The Tutorial Command

OSG provides a list of tutorials available as repositories on Github. These tutorials are designed for OSG submit nodes, are tested regularly and should work as is, but if you experience any issues please contact us. Users on the Snowmass login node should be able to run most of those.

List of options for the tutorial command

From the Snowmass21 Connect login node, the following tutorial commands are available:

$ tutorial
$ tutorial list
$ tutorial info <tutorial-name>
$ tutorial <tutorial-name>

Available Tutorials

The following tutorials pre-installed. Some additional tutorials specific to Snowmass21 will be deployed there as well. Tutorials that will not work on the Snowmass login node at present are struckthrough. To see what is currently available:

$ tutorial list
Currently available tutorials:
R ...................... Estimate Pi using the R programming language
R-addlibSNA ............ Shows how to add R external libraries for the R jobs on the OSG
ScalingUp-Python ....... Scaling up compute resources - Python example to optimize a function on grid points
annex .................. None
blast-split ............ How to run BLAST on the OSG by splitting a large input file
connect-client ......... Demonstrates how to use the connect client for remote job submission
dagman-wordfreq ........ DAGMan based wordfreq example
dagman-wordfreq-stash .. DAGMan based wordfreq - data from stash
error101 ............... Use condor_q -better-analyze to analyze stuck jobs
exitcode ............... Use HTCondor's periodic_release to retry failed jobs
htcondor-transfer ...... Transfer data via HTCondor's own mechanisms
matlab-HelloWorld ...... Creating standalone MATLAB application - Hello World 
nelle-nemo ............. Running Nelle Nemo's goostats on the grid
oasis-parrot ........... Software access with OASIS and Parrot
octave ................. Matrix manipulation via the Octave programming language
osg-locations .......... Tutorial based on OSG location exercise from the User School
pegasus ................ An introduction to the Pegasus job workflow manager
photodemo .............. A complete analysis workflow using HTTP transfer
quickstart ............. How to run your first OSG job
root ................... Inspect ntuples using the ROOT analysis framework
scaling ................ Learn to steer jobs to particular resources
scaling-up-resources ... A simple multi-job demonstration
software ............... Software access tutorial
tensorflow-matmul ...... Tensorflow math operations as a singularity container job on the OSG - matrix multiplication

Tutorials stash-cvmfs and stash-http do not work on the Snowmass Connect Login node at present. We are working to replace with working variants.

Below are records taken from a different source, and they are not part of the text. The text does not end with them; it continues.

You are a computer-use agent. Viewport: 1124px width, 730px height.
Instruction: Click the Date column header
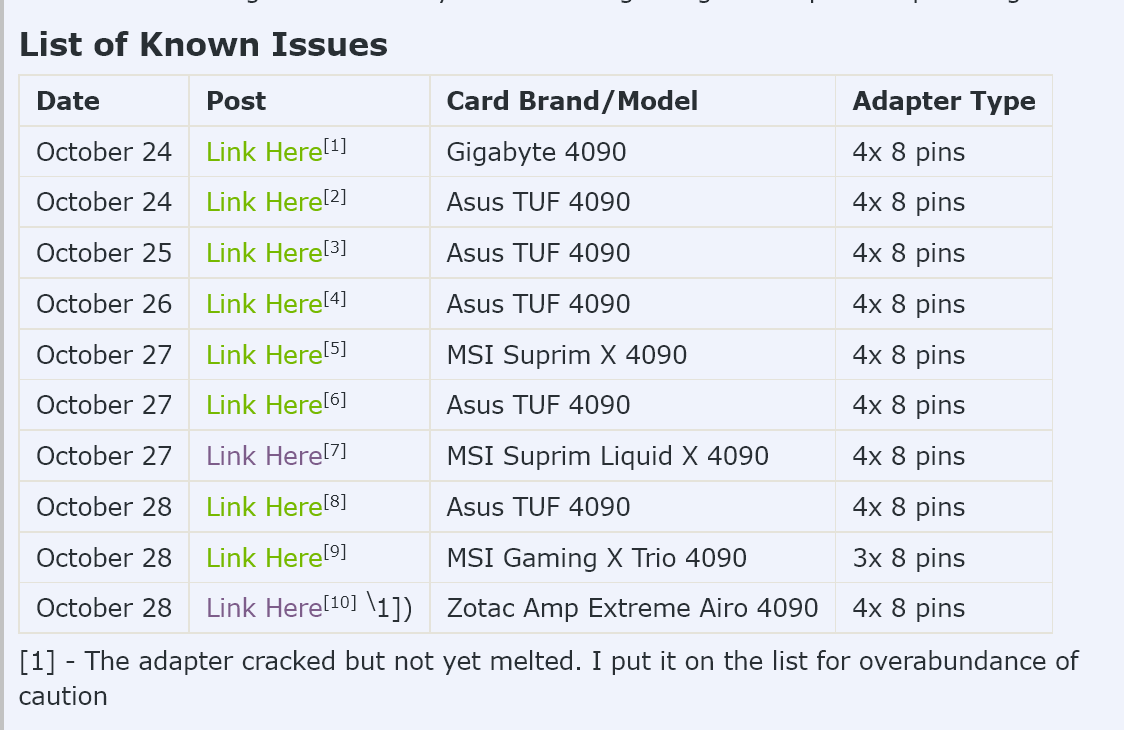click(68, 101)
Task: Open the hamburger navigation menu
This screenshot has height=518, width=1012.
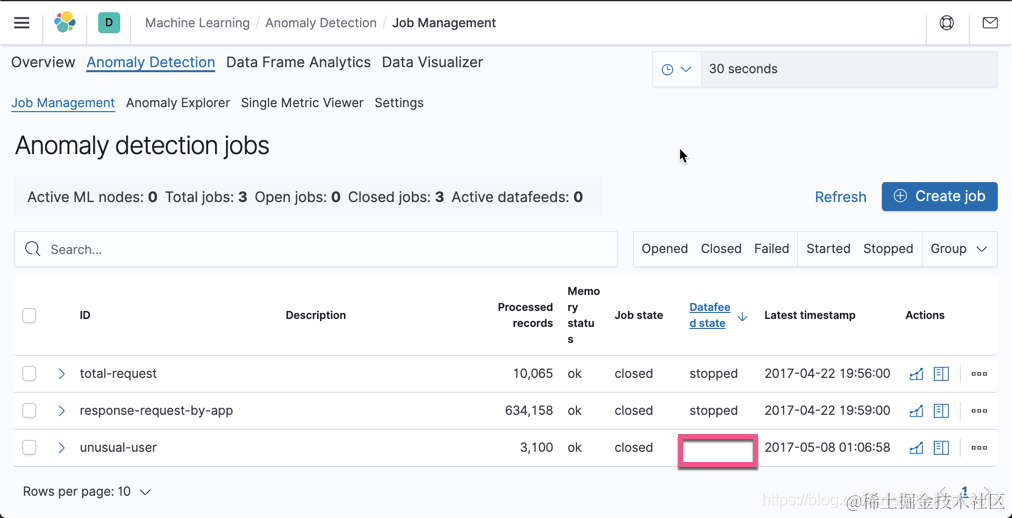Action: pyautogui.click(x=21, y=23)
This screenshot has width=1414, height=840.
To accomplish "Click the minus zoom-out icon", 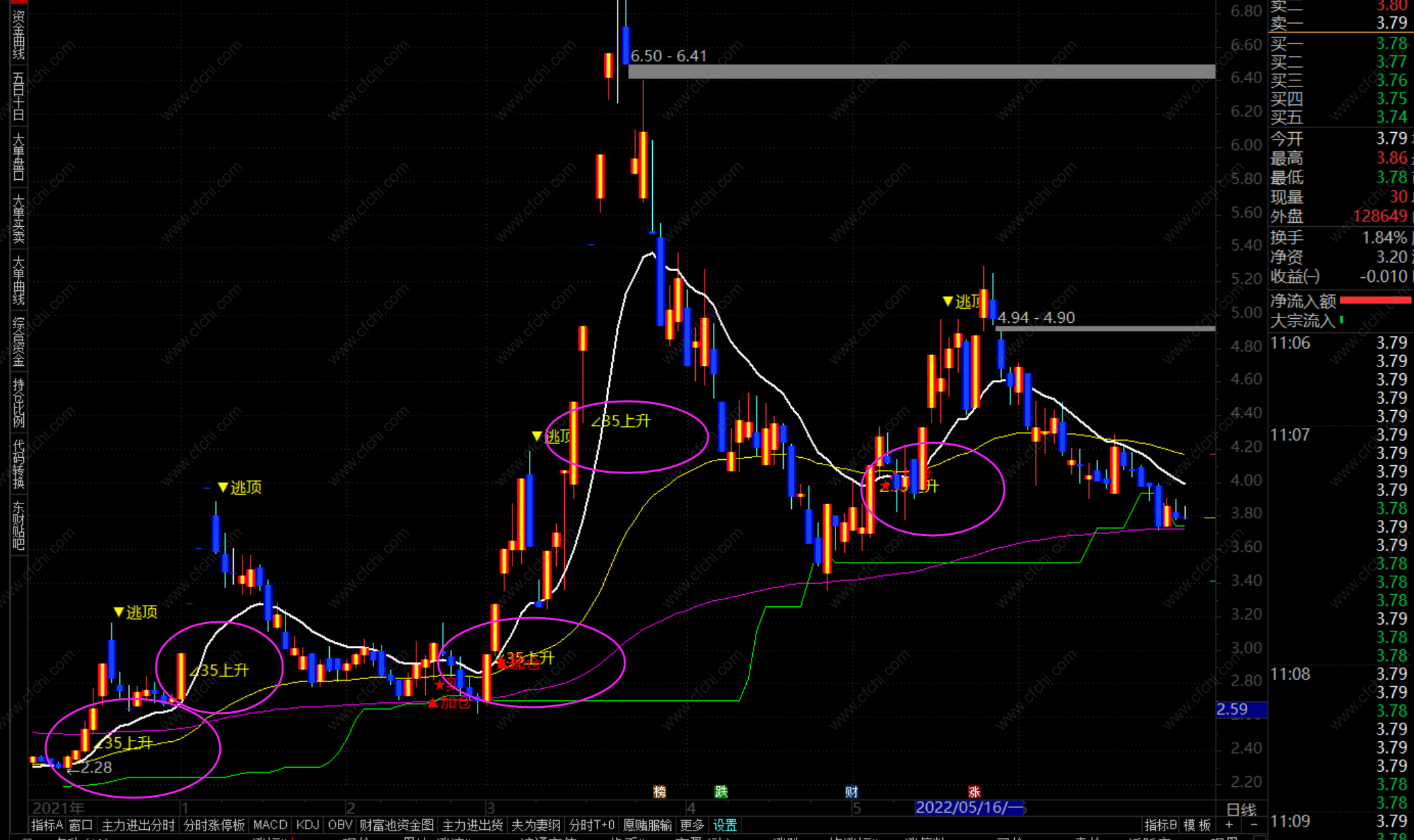I will 1254,825.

Install and Setup a Tutorial

On the Snowmass Connect login node, create a directory, cd to it, and invoke the command:

$ tutorial <tutorial-name>

This command will clone the tutorial repository to your current working directory. cd to the repository directory and follow the steps described in the readme.md file. Alternatively, you can view the readme.md file at the tutorial's corresponding GitHub page.